DIOS AL RESCATE

SALMO 31: 1-3.

Oh Señor, a ti acudo en busca de protección; no dejes que me avergüencen. Sálvame, porque tú haces lo correcto. Inclina tu oído para escucharme; rescátame pronto. Sé mi roca de protección, una fortaleza donde estaré a salvo. Tú eres mi roca y mi fortaleza; por el honor de tu nombre, sácame de este peligro.

Tiempo de meditación

Cuando nos sentimos en una situación donde nuestra vida esta en peligro y alguien nos ayuda , es en ese momento que decimos fuimos rescatados por un rescatista. Ahora hay quienes piden rescate por tener prisionero a alguien de la libertad. Estos son hombres que abusan para tratar de lucrarse con dineros mal habidos. Todas esas palabras nos pueden dar un sentido de rescate. Más yo quiero hablar de un resécate importante que se realizo hace mas de dos mil años y que pagaron un precio enorme. Este fue el rescate que pago el Jesucristo al Padre celestial, para rescatar a la humanidad perdida en el pecado. Este rescate todavía esta vigente para aquellos que no han conocido de su gracia y favor. Solo es aceptar que somos pecadores y invitar a Jesucristo a ser parte de nuestra vida. El es el rescastista celestial.

Tiempo de reflexión.

La redención es el término que describe una de las características esenciales de la salvación. Trata específicamente con el costo de la salvación, y de la forma como Dios recibió el pago. Rescatar es la palabra clave en este salmo. Este término significa “comprar la liberación pagando un rescate” o “poner en libertad pagando un precio”. Para los griegos, esta palabra era también el término técnico de pagar dinero para comprar de nuevo a un prisionero de guerra. ¡Dios tuvo que pagar el precio de rescate por ti! ¡Y por mí!
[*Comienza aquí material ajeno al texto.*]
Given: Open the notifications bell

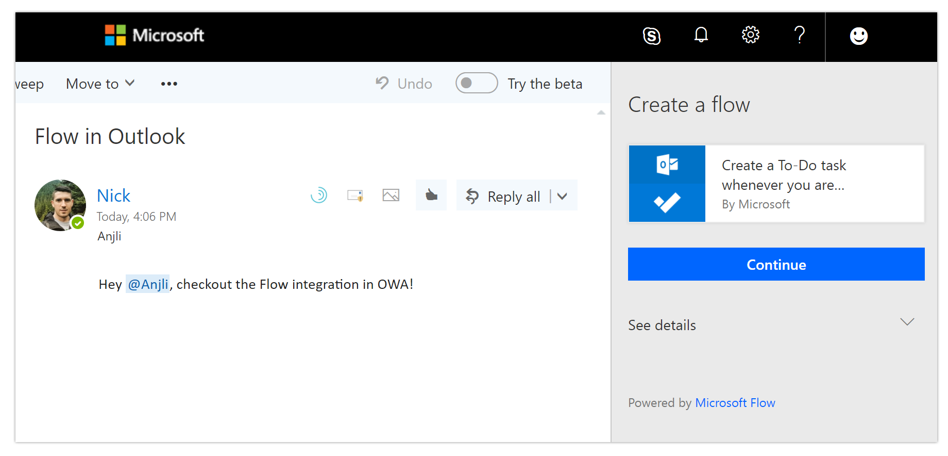Looking at the screenshot, I should 701,35.
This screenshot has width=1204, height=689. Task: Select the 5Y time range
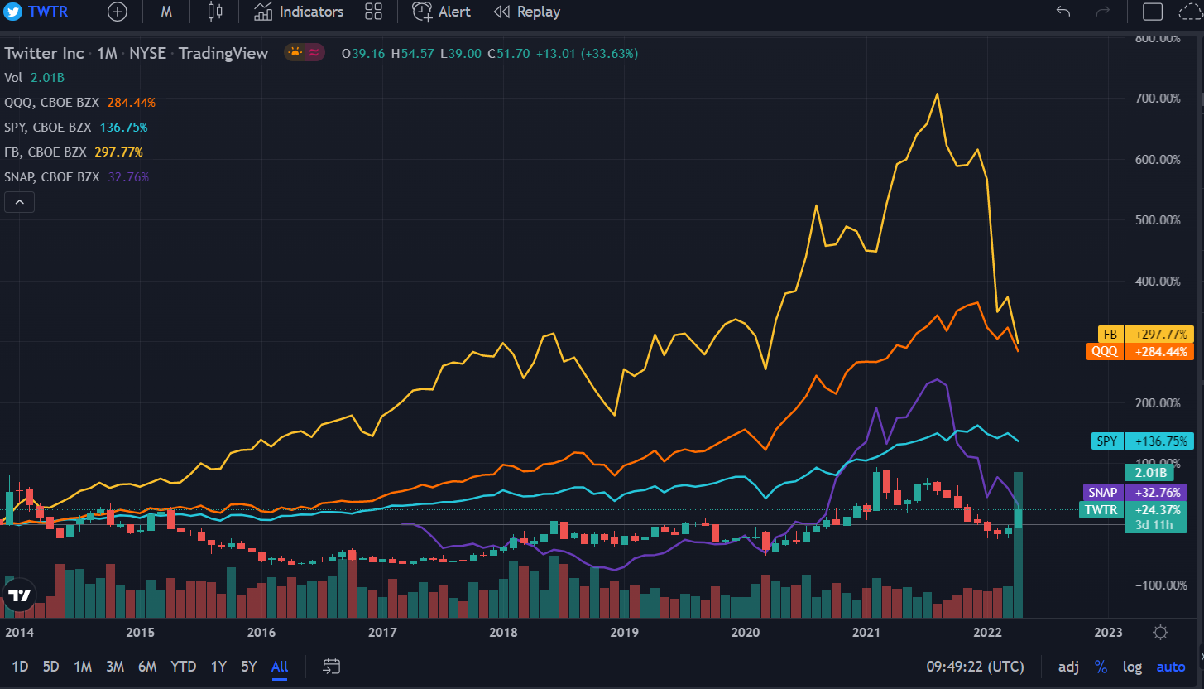click(x=249, y=667)
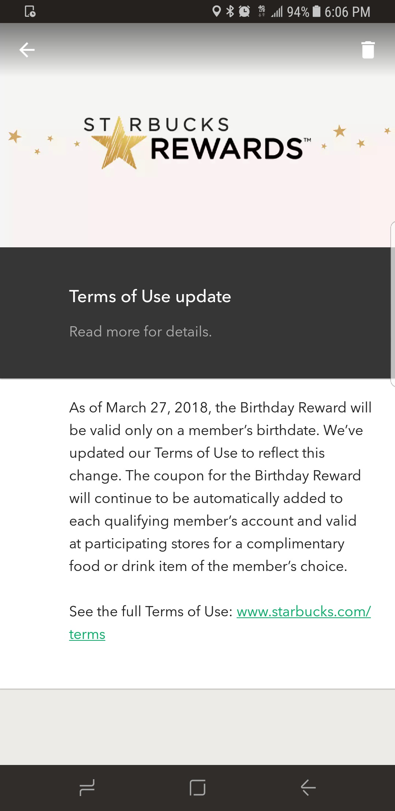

Pero Cristo nos ha rescatado de la maldición dictada en la ley. Cuando fue colgado en la cruz, cargó sobre sí la maldición de nuestras fechorías. Pues está escrito: «Maldito todo el que es colgado en un madero». Mediante Cristo Jesús, Dios bendijo a los gentiles con la misma bendición que le prometió a Abraham, a fin de que los creyentes pudiéramos recibir por medio de la fe al Espíritu Santo prometido. Gálatas 3:13-14.

Solo cuando la sangre es derramada en la muerte, la multa del pecado puede ser pagada. Es importante notar también… ¡que fué por medio de la sangre “derramada” de Cristo! La Escritura NO DICE… que Jesús murió desangrado. ¡NO! Más bien, nos enseña que Jesús, voluntariamente, entregó Su espíritu. Sin embargo, esa muerte física no podría haber traído redención, aparte de Su muerte espiritual, por medio de la cual, Jesús fue separado del Padre, cargando la culpa total de todos los pecados de todos aquellos que serían salvados.

Tiempo para actuar.

Es tiempo de poder entender la gracia y la misericordia de Dios. El envío al Gran Pastor al rescate de las ovejas perdidas, te esta extendiendo sus manos para que seas librado de la muerte eterna y puedas gozar con Dios el reino de los cielos.

»Pues Dios amó tanto al mundo que dio a su único Hijo, para que todo el que crea en él no se pierda, sino que tenga vida eterna. Dios no envió a su Hijo al mundo para condenar al mundo, sino para salvarlo por medio de él. »No hay condenación para todo el que cree en él, pero todo el que no cree en él ya ha sido condenado por no haber creído en el único Hijo de Dios. Juan 3:16-18.

Por esto sal de un mundo oscuro y ve la luz que te alumbrara por el camino de la salvación.

Tiempo de pensar.

Está claro, que Jesús pagó a Dios el rescate por nuestras vidas. El rescate fue Su propia vida, el derramamiento de Su sangre en sacrificio.

Oración.

Gracias le doy a Jesucristo por haber pagado al Padre el rescate por mi vida, el me ha perdonado mis pecados y me extiende su mano para llevarme al camino de la salvación . Amén.